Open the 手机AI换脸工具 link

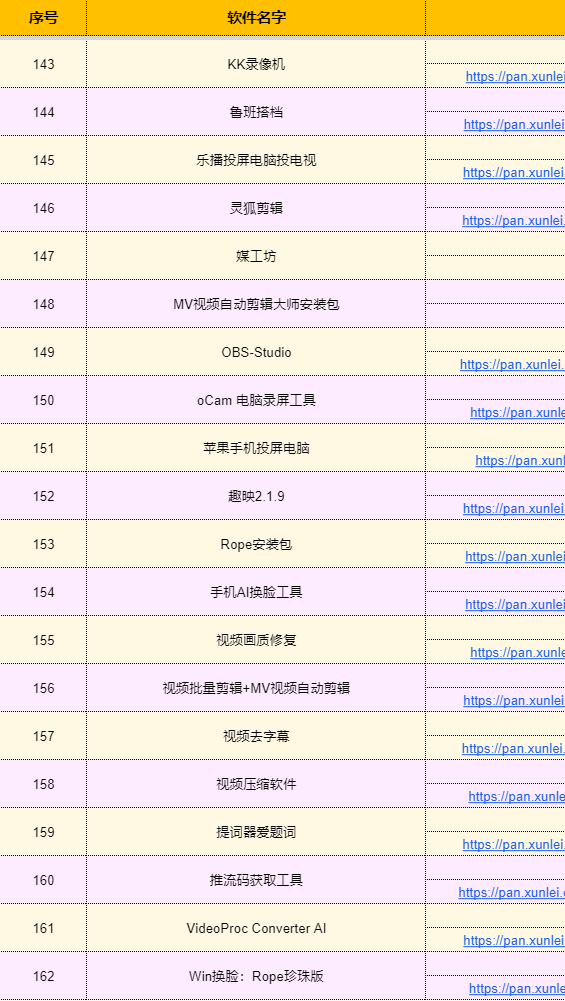[x=515, y=605]
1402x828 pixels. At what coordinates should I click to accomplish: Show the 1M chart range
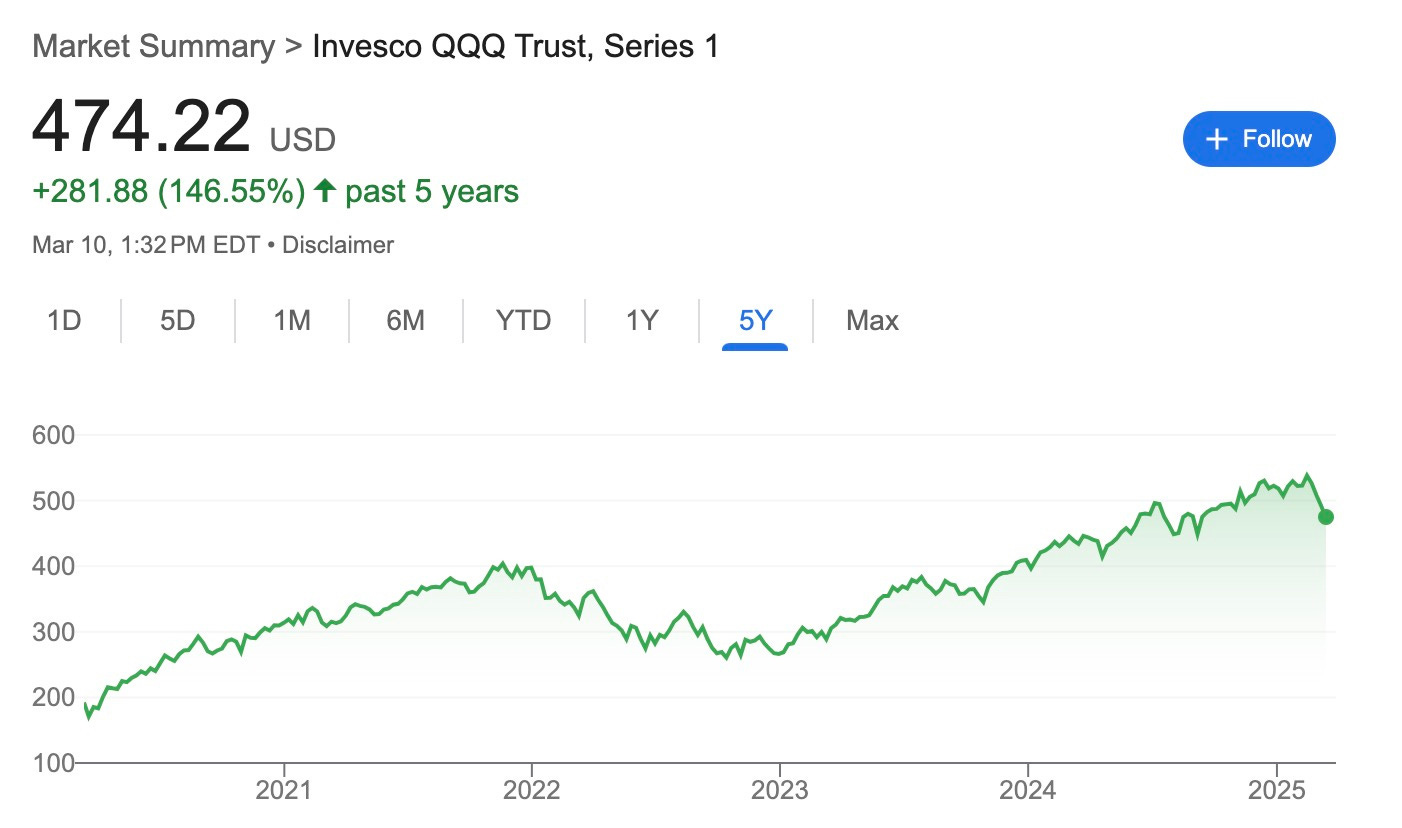pyautogui.click(x=291, y=321)
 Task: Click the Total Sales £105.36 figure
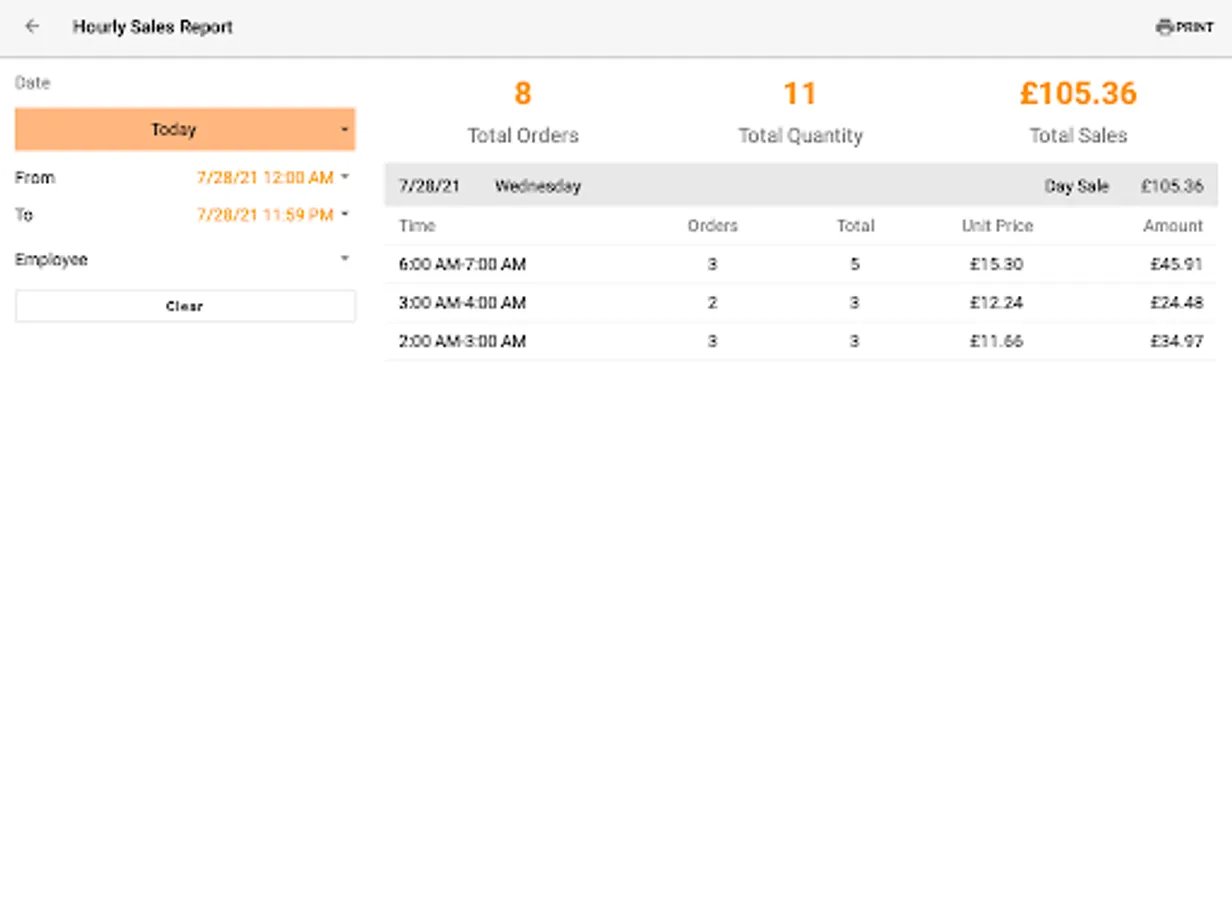click(x=1078, y=94)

==============================

• **Your instructions**
Repeat the data above word for word, without pictures.

• **Reply to the exercise**
Open the 手机AI换脸工具 link

[x=515, y=605]
1402x828 pixels. At what coordinates should I click to accomplish: Show the 1M chart range
pyautogui.click(x=291, y=321)
 Task: Click the Total Sales £105.36 figure
click(x=1078, y=94)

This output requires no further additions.